*WHAT YOU NEED TO DO*.
The lines to find are those in the entries that hold the word "Given"; copy every one of them.

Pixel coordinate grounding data
⟨

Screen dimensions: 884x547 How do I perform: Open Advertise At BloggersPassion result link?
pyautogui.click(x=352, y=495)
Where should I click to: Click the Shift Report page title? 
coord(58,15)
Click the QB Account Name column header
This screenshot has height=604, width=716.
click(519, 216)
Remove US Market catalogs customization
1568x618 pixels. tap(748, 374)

⟩
⟨

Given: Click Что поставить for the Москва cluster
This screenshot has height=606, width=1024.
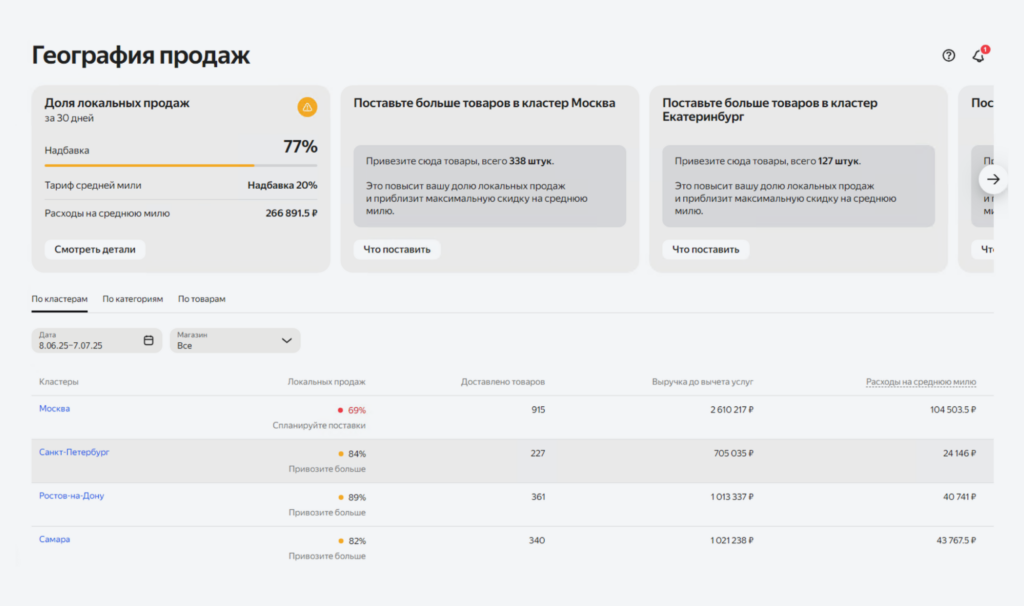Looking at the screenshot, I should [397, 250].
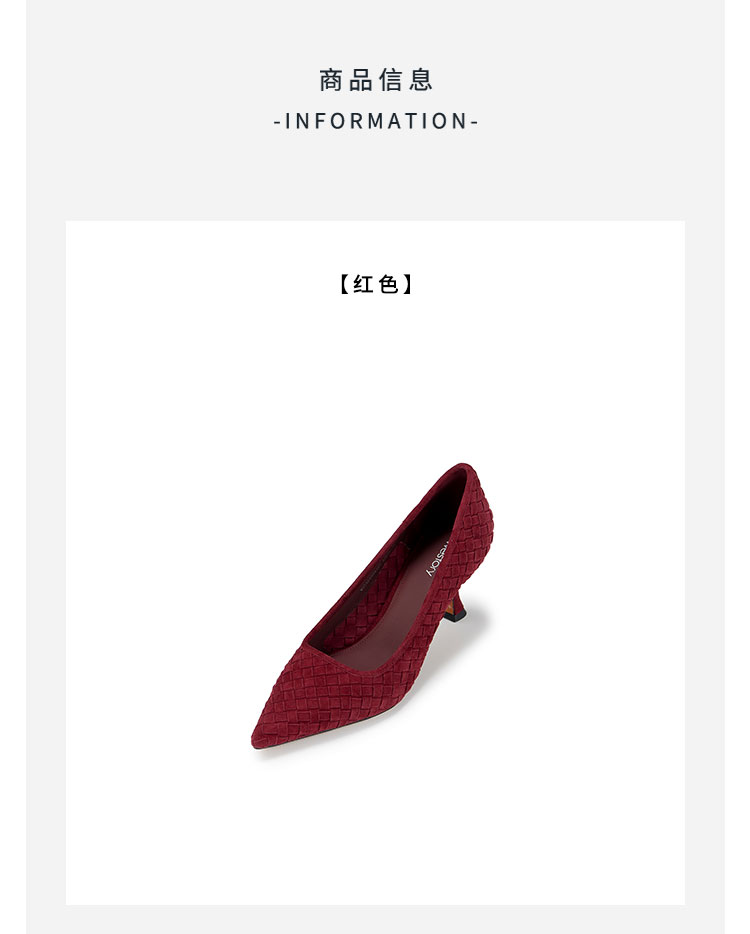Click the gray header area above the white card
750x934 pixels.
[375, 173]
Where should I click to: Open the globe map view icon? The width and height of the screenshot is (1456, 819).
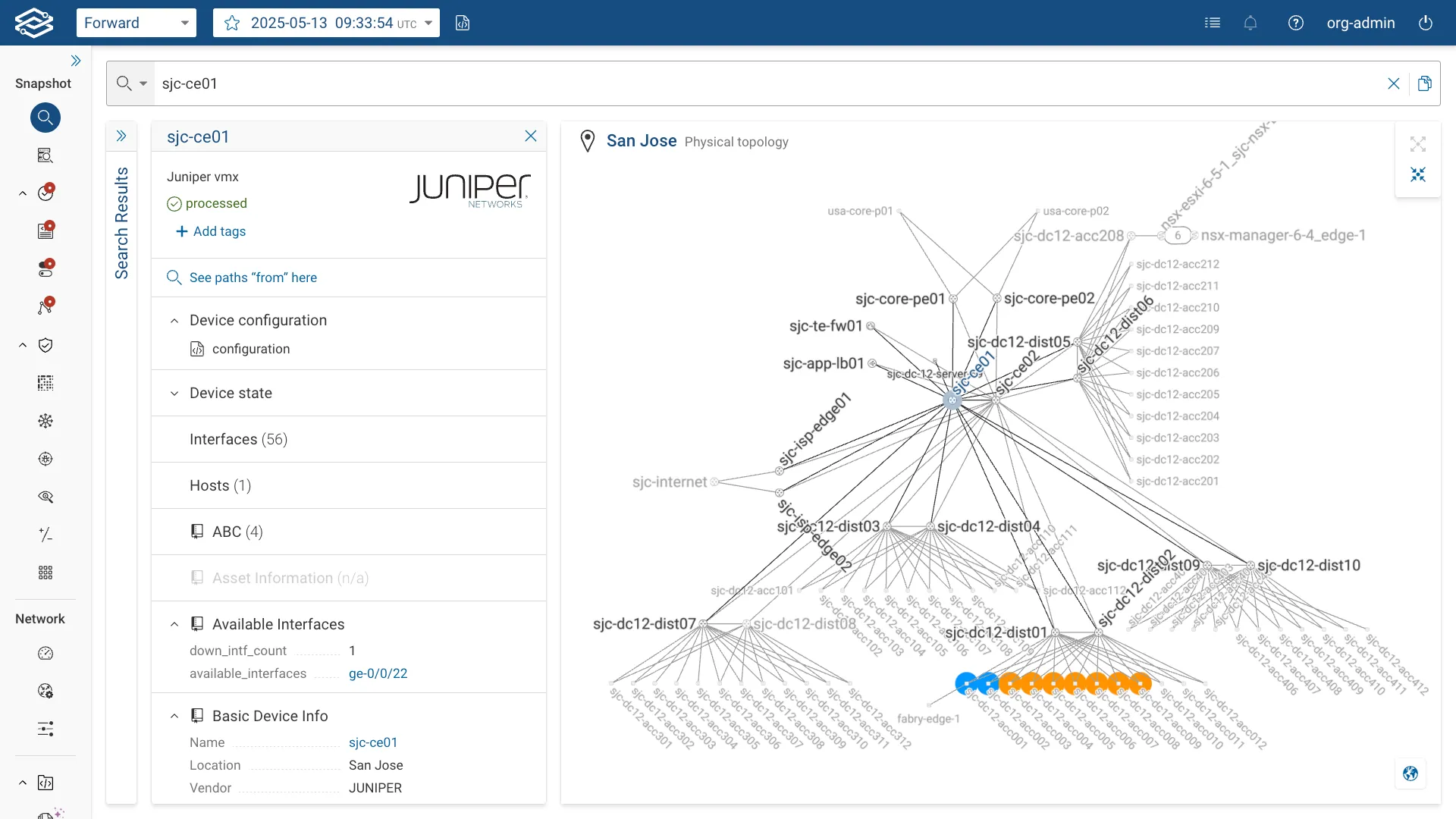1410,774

⟩
⟨

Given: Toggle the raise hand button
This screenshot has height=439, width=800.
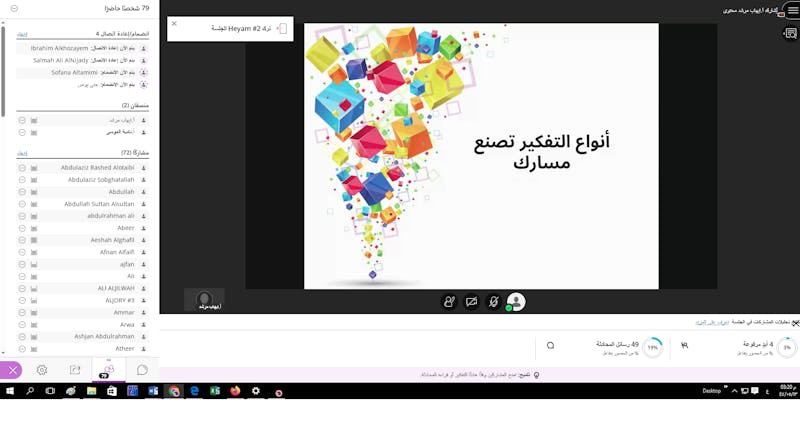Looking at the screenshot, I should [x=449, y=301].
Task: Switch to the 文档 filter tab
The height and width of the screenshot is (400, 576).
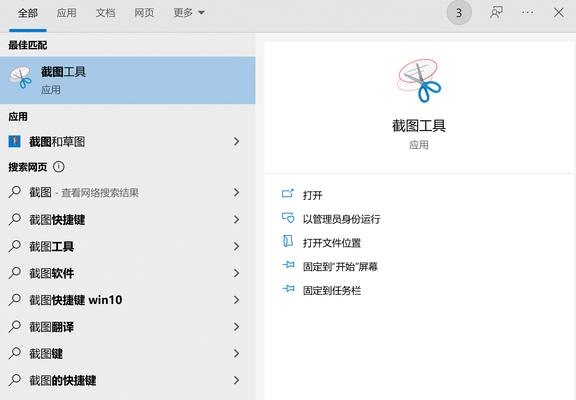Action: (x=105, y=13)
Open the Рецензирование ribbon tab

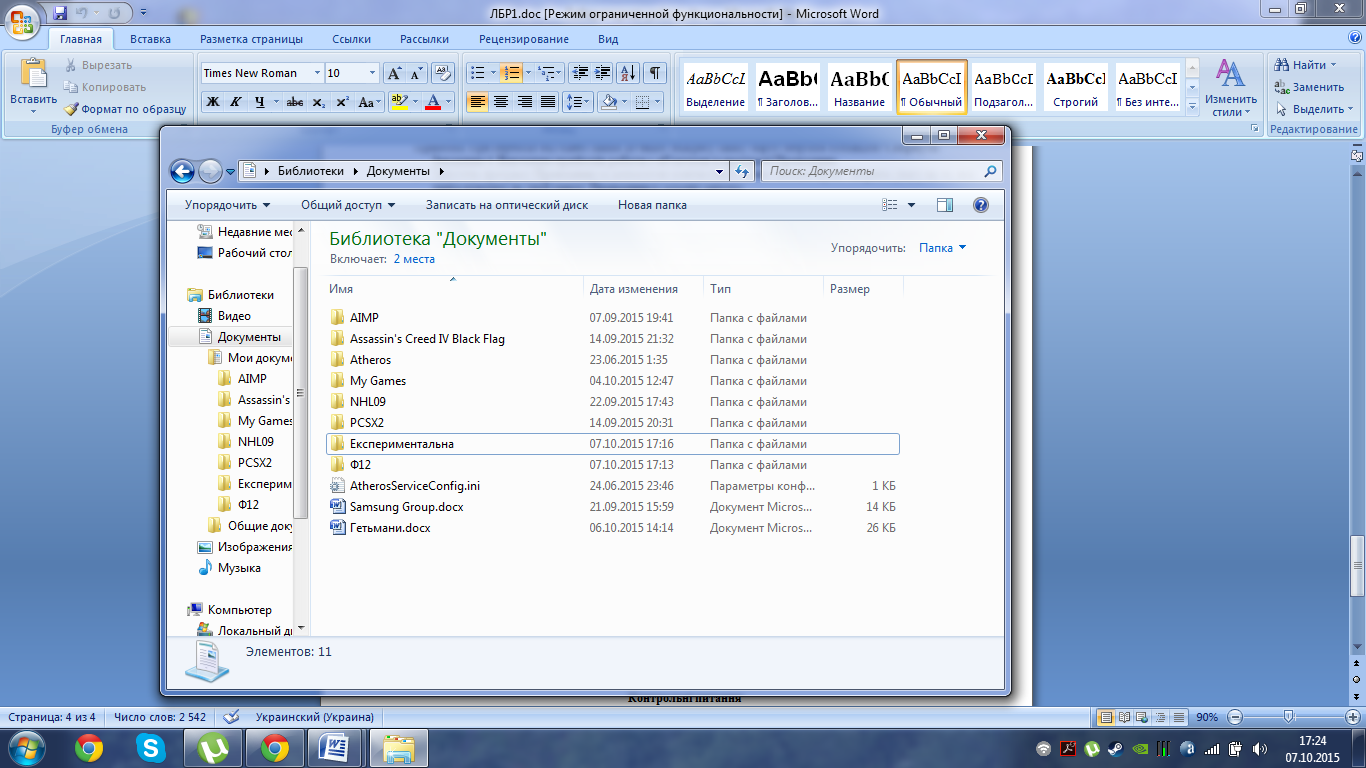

⟩

*ANSWER TO THIS TASK*.
Given: Click Что поставить for the Москва cluster
Given: Toggle the raise hand button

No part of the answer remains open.